Skinner noted that due to a lack of printing some publications were experimenting with digital – launching websites and being more active on social media. Finlay questioned whether they would be able to sustain themselves online.
“No you can’t. There is still some money in print but what seems to be happening is multi-platforms – with publications making use of online platforms and continuing to print”. There is still advertising there, the sense is that it will be there for a number of years – even for a decade and then you start to go online,” said Skinner.
Skinner noted that it would be challenging for some publications to be solely online. “It is not sensible for small publications to solely go online,” she said.

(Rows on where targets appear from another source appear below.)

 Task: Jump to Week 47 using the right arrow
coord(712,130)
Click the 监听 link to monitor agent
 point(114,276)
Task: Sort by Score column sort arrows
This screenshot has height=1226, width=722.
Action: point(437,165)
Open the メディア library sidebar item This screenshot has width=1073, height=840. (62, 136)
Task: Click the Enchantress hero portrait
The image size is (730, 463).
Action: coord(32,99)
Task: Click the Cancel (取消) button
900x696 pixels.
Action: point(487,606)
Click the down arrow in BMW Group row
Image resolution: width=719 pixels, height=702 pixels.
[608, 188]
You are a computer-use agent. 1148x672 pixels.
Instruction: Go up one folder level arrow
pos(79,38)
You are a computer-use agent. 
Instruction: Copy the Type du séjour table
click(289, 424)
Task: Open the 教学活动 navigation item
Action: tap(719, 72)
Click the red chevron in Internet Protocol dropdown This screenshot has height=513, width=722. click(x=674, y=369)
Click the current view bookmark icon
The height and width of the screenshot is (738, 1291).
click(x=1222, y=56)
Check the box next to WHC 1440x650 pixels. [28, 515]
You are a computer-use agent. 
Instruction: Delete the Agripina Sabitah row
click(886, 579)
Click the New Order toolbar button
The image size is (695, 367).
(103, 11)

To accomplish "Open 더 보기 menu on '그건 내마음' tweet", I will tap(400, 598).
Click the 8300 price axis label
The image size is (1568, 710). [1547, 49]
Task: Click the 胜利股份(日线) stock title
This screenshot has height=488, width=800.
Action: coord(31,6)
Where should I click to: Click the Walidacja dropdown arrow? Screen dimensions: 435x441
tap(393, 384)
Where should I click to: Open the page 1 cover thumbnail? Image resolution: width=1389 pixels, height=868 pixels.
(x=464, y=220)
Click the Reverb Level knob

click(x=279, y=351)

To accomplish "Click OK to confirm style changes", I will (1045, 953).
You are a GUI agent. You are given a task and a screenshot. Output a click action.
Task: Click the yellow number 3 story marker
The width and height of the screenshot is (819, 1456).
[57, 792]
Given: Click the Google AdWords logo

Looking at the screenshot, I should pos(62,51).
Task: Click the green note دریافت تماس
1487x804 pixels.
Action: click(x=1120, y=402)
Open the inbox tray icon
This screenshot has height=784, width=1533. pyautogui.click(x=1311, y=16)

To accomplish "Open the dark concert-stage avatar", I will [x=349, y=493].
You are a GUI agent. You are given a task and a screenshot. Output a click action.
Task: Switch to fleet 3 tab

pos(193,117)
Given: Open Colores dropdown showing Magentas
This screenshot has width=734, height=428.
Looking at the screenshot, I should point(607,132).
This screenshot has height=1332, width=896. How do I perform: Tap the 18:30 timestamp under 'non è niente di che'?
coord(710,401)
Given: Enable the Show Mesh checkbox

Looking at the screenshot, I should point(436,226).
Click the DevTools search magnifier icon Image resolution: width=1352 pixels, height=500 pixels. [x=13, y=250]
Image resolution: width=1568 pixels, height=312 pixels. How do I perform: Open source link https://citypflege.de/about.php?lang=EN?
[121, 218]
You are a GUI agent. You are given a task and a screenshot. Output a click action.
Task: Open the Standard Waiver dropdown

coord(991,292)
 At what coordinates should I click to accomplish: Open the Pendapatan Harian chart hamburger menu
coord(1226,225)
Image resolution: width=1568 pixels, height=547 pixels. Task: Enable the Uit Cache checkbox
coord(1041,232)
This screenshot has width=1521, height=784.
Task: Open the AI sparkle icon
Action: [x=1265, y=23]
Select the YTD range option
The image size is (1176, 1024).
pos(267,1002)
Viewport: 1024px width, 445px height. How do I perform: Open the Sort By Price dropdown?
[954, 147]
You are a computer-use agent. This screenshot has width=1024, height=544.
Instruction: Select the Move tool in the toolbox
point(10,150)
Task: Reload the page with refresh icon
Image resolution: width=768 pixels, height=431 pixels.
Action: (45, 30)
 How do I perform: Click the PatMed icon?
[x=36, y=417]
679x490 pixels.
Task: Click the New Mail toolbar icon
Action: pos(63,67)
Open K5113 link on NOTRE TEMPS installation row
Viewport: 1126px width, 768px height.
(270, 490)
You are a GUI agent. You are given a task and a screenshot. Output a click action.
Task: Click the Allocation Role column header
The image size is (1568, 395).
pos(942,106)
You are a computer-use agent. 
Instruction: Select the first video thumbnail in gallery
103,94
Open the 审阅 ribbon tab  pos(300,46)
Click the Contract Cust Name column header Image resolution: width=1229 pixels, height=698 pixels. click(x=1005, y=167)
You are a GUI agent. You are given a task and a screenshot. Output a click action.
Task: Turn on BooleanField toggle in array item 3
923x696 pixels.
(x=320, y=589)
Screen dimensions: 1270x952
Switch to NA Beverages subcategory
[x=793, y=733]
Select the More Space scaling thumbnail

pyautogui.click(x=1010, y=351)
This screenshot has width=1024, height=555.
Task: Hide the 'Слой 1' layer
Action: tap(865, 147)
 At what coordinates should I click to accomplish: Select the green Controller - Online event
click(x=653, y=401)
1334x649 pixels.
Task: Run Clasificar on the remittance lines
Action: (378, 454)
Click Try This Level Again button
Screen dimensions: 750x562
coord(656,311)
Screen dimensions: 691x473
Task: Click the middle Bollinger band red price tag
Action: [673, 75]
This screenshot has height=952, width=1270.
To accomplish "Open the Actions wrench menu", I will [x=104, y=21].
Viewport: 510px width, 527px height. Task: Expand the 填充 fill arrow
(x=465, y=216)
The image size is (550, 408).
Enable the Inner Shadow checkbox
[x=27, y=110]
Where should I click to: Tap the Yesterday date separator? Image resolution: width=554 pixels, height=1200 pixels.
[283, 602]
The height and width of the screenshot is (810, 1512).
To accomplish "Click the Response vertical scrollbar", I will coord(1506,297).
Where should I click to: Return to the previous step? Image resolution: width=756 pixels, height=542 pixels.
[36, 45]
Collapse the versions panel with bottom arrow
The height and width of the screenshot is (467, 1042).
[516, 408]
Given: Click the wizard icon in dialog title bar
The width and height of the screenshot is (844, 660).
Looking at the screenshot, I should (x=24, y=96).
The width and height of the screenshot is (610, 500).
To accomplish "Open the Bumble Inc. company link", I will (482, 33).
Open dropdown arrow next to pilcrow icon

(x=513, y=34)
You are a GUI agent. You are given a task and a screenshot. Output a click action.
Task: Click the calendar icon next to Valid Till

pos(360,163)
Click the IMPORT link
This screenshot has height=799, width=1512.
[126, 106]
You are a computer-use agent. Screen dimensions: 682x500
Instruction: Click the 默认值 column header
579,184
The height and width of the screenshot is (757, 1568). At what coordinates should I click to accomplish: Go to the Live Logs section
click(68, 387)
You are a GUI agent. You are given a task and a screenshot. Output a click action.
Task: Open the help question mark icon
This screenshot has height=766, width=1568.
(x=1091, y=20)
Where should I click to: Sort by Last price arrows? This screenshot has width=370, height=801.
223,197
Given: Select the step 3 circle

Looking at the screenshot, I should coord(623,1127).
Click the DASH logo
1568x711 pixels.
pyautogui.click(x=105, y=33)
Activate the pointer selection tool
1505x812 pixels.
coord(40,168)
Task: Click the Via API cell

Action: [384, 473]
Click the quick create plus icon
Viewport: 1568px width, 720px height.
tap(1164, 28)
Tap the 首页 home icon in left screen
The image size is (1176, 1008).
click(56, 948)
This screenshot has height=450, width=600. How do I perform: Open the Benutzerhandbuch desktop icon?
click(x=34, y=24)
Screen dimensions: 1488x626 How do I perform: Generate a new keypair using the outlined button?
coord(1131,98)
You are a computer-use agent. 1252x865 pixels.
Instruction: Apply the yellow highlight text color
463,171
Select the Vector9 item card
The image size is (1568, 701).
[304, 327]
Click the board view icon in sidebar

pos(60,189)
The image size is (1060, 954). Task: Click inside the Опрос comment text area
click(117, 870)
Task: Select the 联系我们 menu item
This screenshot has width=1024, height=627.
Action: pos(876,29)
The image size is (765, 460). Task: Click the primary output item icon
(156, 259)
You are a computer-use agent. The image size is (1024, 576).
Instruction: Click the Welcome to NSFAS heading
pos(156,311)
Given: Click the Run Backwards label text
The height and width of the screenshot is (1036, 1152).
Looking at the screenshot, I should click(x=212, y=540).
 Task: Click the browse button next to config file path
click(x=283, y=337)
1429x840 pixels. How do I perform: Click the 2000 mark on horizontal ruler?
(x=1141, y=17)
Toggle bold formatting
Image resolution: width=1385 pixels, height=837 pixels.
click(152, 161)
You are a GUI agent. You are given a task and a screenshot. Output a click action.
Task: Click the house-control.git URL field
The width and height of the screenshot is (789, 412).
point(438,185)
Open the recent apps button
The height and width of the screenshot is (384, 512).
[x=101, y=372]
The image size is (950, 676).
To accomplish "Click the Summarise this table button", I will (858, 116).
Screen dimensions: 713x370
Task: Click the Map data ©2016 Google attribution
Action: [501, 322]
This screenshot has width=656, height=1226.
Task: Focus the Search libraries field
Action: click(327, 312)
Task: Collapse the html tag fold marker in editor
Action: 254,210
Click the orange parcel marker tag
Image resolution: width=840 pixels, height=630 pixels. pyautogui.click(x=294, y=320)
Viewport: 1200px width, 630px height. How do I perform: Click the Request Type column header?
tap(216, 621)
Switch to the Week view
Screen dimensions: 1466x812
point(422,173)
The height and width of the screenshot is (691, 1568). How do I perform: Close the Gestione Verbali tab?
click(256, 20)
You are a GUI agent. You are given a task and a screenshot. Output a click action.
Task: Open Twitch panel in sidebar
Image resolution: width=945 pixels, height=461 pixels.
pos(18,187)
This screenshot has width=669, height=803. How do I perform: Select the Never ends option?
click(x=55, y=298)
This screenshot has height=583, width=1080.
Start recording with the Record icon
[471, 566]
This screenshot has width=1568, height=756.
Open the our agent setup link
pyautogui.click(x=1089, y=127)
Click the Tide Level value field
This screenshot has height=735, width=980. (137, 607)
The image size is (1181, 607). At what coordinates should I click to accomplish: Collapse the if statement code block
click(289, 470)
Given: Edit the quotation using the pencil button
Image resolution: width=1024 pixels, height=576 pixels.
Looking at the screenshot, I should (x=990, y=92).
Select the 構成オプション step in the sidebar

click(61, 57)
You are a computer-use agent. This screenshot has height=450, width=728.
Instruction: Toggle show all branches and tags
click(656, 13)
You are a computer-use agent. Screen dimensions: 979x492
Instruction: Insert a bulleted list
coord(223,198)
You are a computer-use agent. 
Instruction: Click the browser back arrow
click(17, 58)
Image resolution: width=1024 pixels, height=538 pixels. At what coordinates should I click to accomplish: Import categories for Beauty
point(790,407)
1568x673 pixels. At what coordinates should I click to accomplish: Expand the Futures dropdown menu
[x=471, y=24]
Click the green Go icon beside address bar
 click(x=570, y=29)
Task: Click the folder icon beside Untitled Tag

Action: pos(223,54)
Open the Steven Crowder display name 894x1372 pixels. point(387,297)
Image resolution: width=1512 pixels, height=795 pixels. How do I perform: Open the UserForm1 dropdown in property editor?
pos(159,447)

The sustainability of media
Many media publications have turned to subscription models to offset the losses from a lack of advertising. Media24 was one of those publications, which launched its subscription model in August 2020.
“From content and traffic point of view, it has been a good two years for News24. We have seen our audiences double, with readers/audiences staying longer to read articles/content, engagement time has gone up on our app,” said Basson. He added: “with the subscription service, we have seen the introduction of a new solid revenue stream”.
Basson said it is not always easy to choose which content goes behind a wall. “We use human intelligence as well as artificial intelligence to make that decision”. News24 partnered with a company that helps it to identify topics and stories that the software thinks will convince subscribers based on historical behavior. When News24 writes an article on a specific topic or people, the software will flag that as something to potentially put behind the subscription.
Can small and independent media publications introduce subscription services? “We came to the party with around 10-million users per month, we could build from that scale, we could introduce a reader revenue model from that scale. It is going to be very hard for a startup publication to start from scratch with a paywall or some kind of subscription service if you are not established. People don’t know your journalism or trust your brand,” said Basson.
Does television have the power to draw audiences?
“After a surge in audience numbers with the arrival of Covid-19, viewers turn down the news as the year progresses,” according to the State of the Newsroom report. The findings were that eTV’s ratings were down by 43%, SABC 1(Xhosa) down by 28%, SABC 1(Zulu) down by 30%, SABC 2(Afrikaans) down by 27% and SABC 3 down by 65%.
Despite a drop in viewership, John Bailey, managing editor at eNCA, said that there is still an appetite for how news is relayed on television.
“TV being a visual medium, that is quite powerful for people, they want to see what is happening live,” said Bailey. He noted that the younger generation uses their phones to get a quick synopsis of the news, whilst older audiences prefer to sit in front of the TV and watch what is happening live.